Uma equipe internacional liderada por Shinghua Ding na Universidade de Missouri identificou um distúrbio genético raro chamado Mutação em Axonopatia NAMPT (síndrome MINA), ligado a uma mutação na proteína NAMPT que compromete a produção de energia em células nervosas e prejudica a função motora.
Cientistas dizem que a recém-descrita síndrome MINA mostra como uma única mudança genética pode erodir gradualmente o movimento. A condição decorre de uma mutação no NAMPT, uma enzima essencial para a produção de energia celular através da via de salvamento NAD+. Quando o NAMPT falha, as células lutam para gerar energia suficiente, e os neurônios motores — as células nervosas que transmitem sinais do cérebro e da medula espinhal para os músculos — parecem especialmente vulneráveis.

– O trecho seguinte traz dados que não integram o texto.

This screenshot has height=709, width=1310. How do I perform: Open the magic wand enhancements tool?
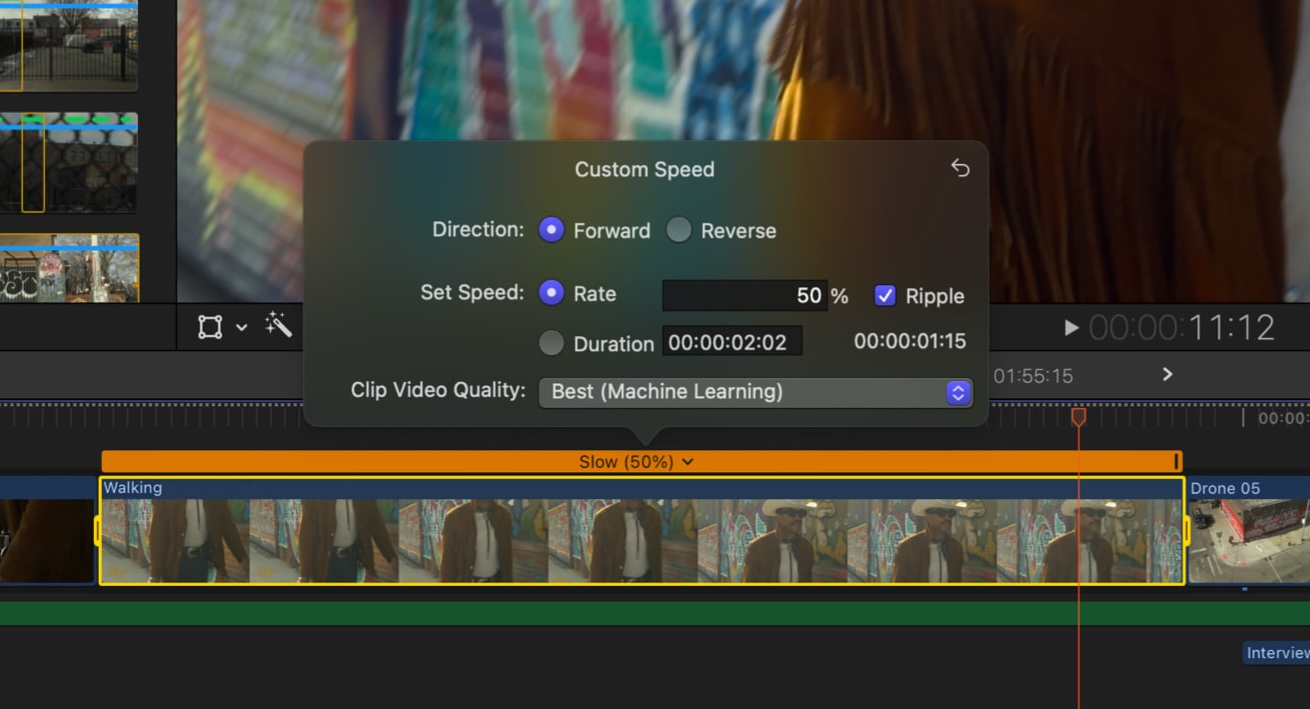[x=278, y=325]
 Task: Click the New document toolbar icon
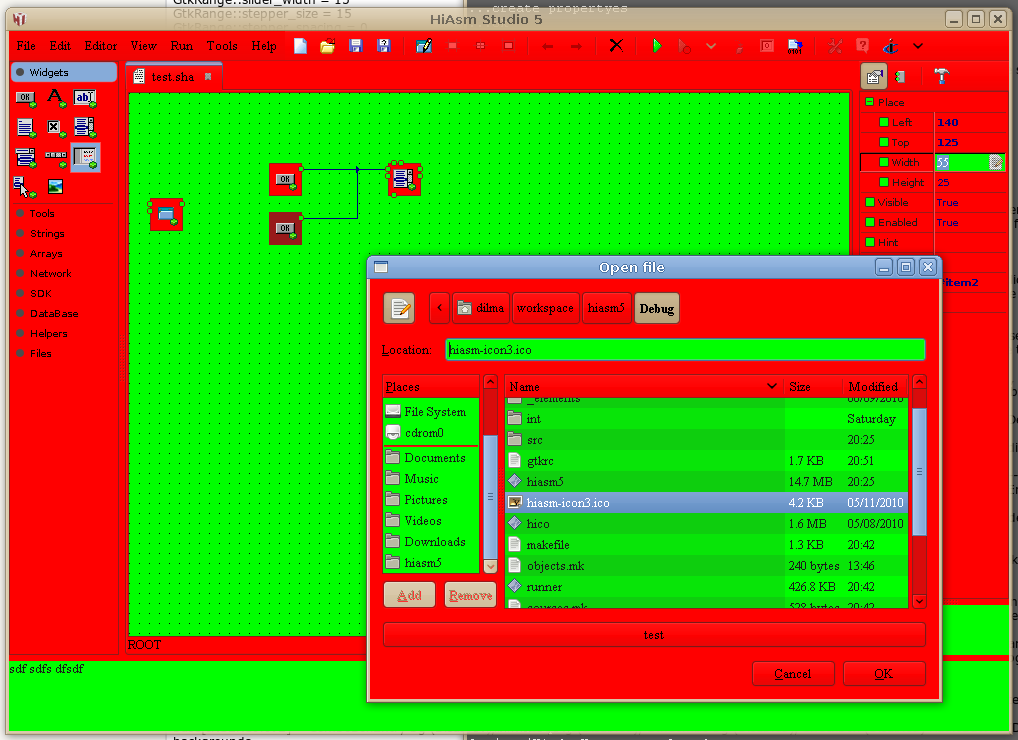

Os sintomas se desenvolvem ao longo do tempo e podem incluir fraqueza muscular, coordenação ruim e deformidades nos pés. Em casos graves, as pessoas podem acabar precisando de uma cadeira de rodas. “Embora essa mutação esteja presente em todas as células do corpo, parece afetar principalmente os neurônios motores”, disse Ding, acrescentando que fibras nervosas longas e altas demandas energéticas podem tornar essas células particularmente suscetíveis.
O trabalho se baseia em pesquisas anteriores do grupo de Ding. Em 2017, um estudo em Cell Reports da equipe mostrou que a perda de NAMPT em neurônios desencadeia paralisia semelhante à ELA e neurodegeneração em camundongos, destacando o papel central da enzima na saúde neuronal. Essa pesquisa levou um geneticista médico na Europa a contatar o laboratório de Missouri após encontrar dois pacientes com problemas de movimento inexplicados.
Ao analisar as células dos pacientes e criar um modelo de camundongo correspondente, os pesquisadores encontraram a mesma mutação no NAMPT que impulsiona a biologia da doença em ambos os casos. Embora os camundongos portadores da mutação não tenham mostrado sintomas externos óbvios, seus neurônios exibiram os mesmos defeitos celulares observados em células humanas — um exemplo, disse a equipe, de por que células derivadas de pacientes são cruciais para entender a doença humana. “Modelos animais podem nos apontar na direção certa, mas células humanas revelam o que realmente está acontecendo nas pessoas”, observou Ding.
Ainda não há cura para a síndrome MINA. Os pesquisadores estão testando maneiras de aumentar a produção de energia em células nervosas afetadas, com o objetivo de desacelerar ou estabilizar a doença.
Os achados foram publicados em Science Advances em 26 de setembro de 2025, sob o título “Uma neuropatia sensorial e motora causada por uma variante genética de NAMPT.”